By Magnus Akselvoll - Ibistic Technologies - 2017-04-24

Disclaimer

The proposed solutions described in this article are dangerous and may render your repository unusable. Please backup and check that your backup can be restored and is working before trying any of this. Run any command suggested here on your own risk. The author is not an expert on the matter nor able to get you out of weird sitionation.

The problem

When you do a pull in Mercurial, you get an error message of type "HTTP Error 400: Bad Request". We observed this against Bitbucket, but as explained below, this is an inherit problem with the Mercurial HTTP protocol.

Cause

When doing a pull over HTTP, the Mercurial client sends a list of all known heads, i.e. all branches with a commit that has not been merged to another branch. Typically what you consider heads are the list of branches you see when you execute hg branches. However, this commands, and probably most frontends, hides any branch that has been closed. For the underlying protocol, however, closed branches are still considered heads and will be sent with the pull command.

The mechanism Mercurial uses for sending these heads, is by grouping the hashes of the heads into a set of HTTP headers.
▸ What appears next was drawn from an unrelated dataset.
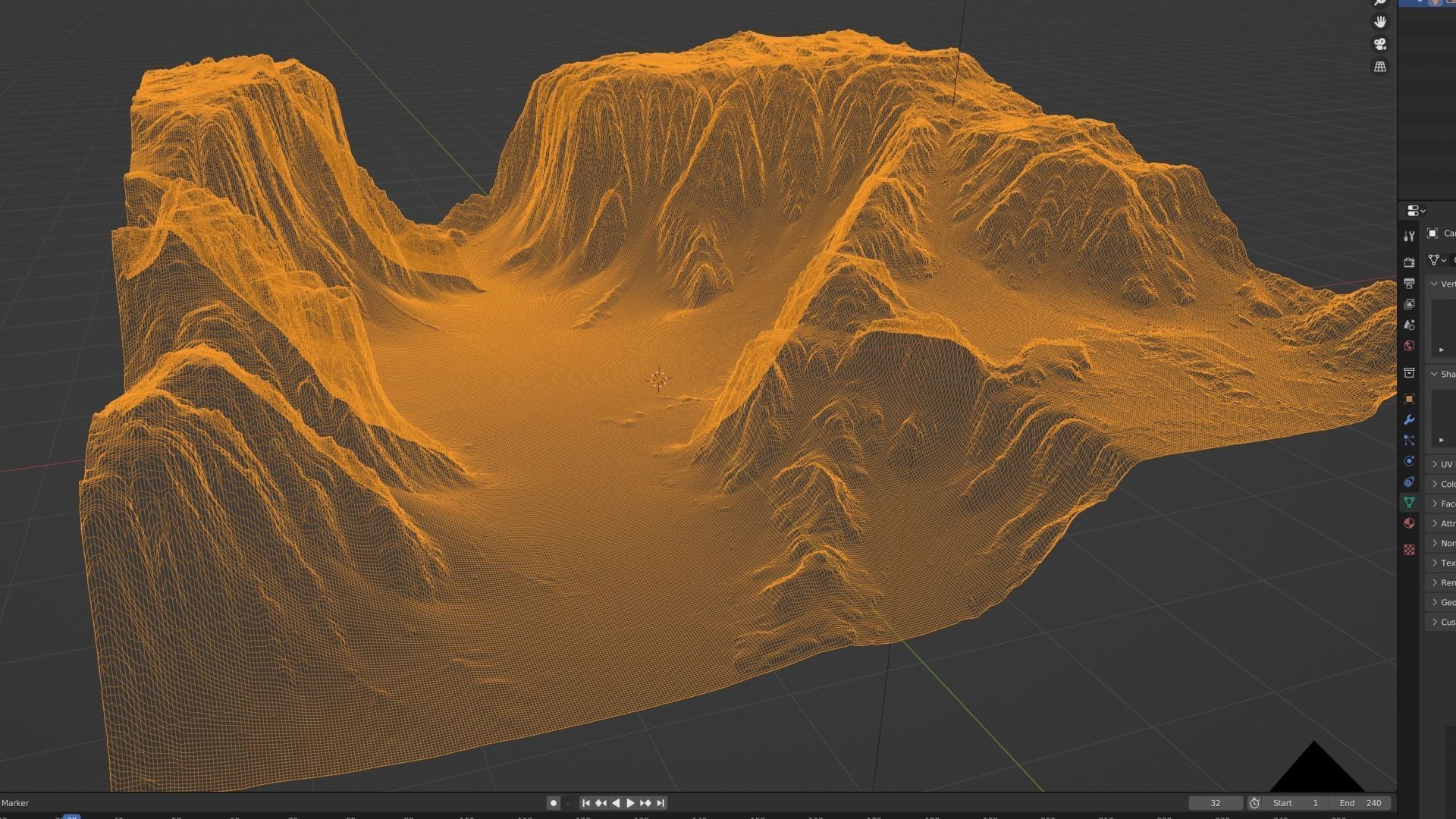Open Modifiers wrench properties tab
However, when there are too many heads in the repository (we observed this with around 1000 heads), the server will respond with the message: HTTP Error 400: Bad Request.

Root cause

There are typically two reasons why you have closed branches that have not been committed in your respository.

The first one is abandoned branches. You start developing a feature, for whatever reason abandon it and close the branch. This is a perfectly normal situation in modern software development.

The second one is less easy to see. It has to do with how you close branches when you merge them. There are two schools here: (a) You merge your branch to e.g. default and then close it. (b) You close your branch and then merge it to e.g. default. If you use style (b) for merging your branches, the commit required to close the branch, will make Mercurial consider the branch a head, i.e. it has commits that have not been merged to another branch. These branches typically add up quickly and are likely to be the main cause of your problem.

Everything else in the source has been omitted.